THE TASK:
Print back each record unchanged, without pictures.

DATASET:
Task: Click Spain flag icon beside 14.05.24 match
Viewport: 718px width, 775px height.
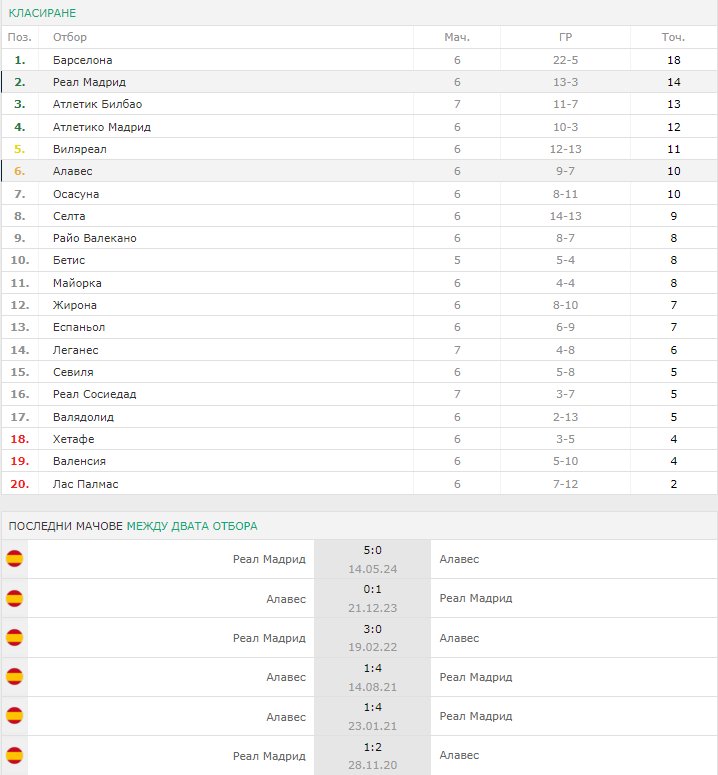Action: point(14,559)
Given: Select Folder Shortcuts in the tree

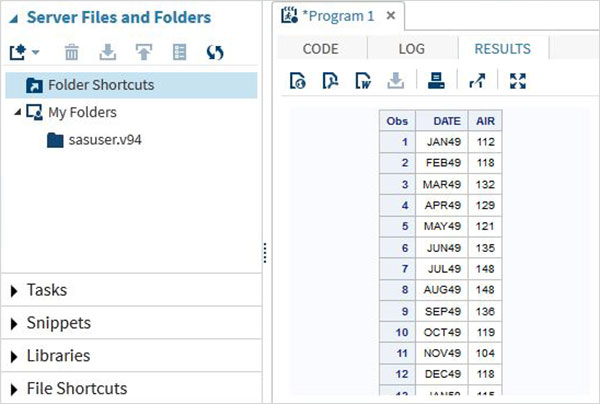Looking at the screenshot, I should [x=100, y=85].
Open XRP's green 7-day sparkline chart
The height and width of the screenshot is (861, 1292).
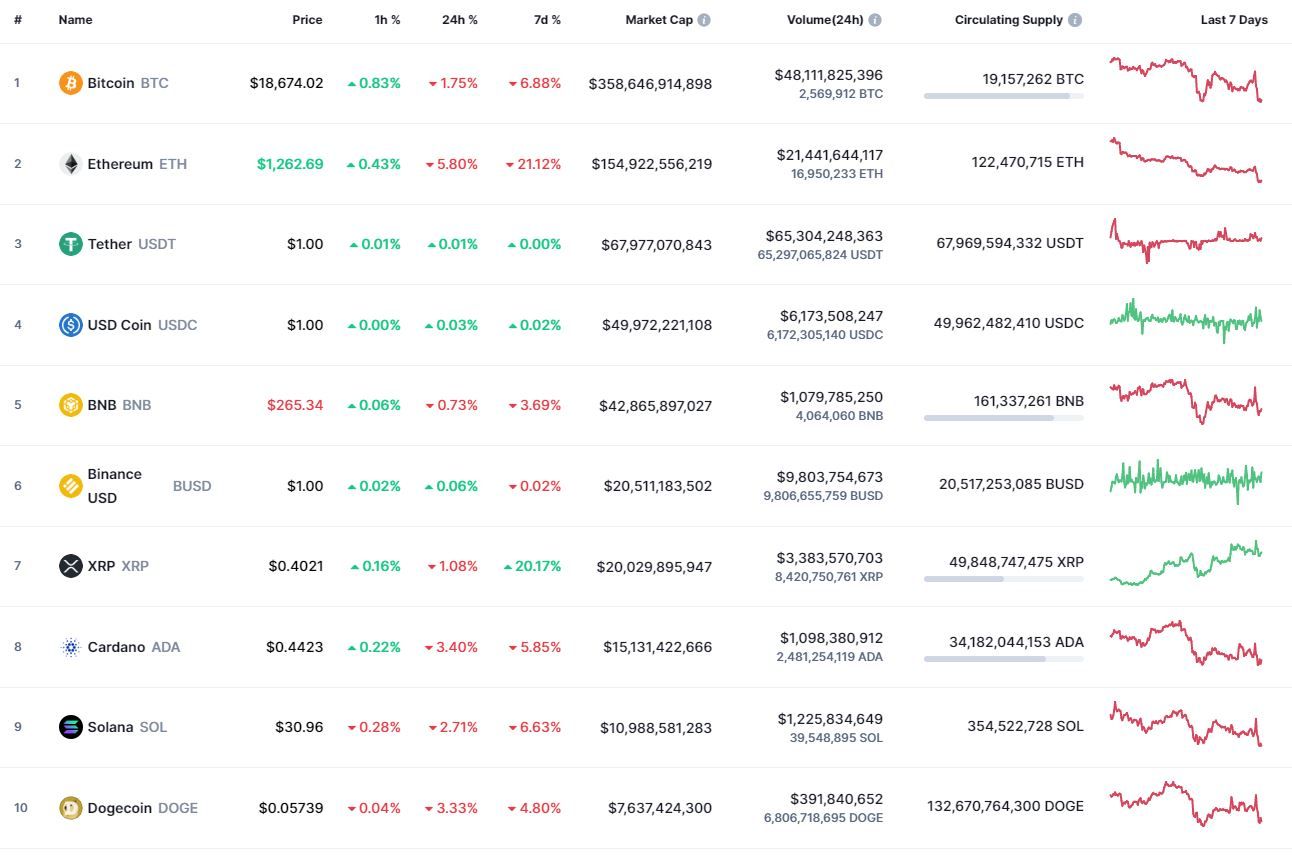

RESPONSE TO THE EXERCISE:
Task: Click Spain flag icon beside 14.05.24 match
Viewport: 718px width, 775px height.
Action: point(14,559)
Given: Select Folder Shortcuts in the tree

Looking at the screenshot, I should [x=100, y=85].
Open XRP's green 7-day sparkline chart
The height and width of the screenshot is (861, 1292).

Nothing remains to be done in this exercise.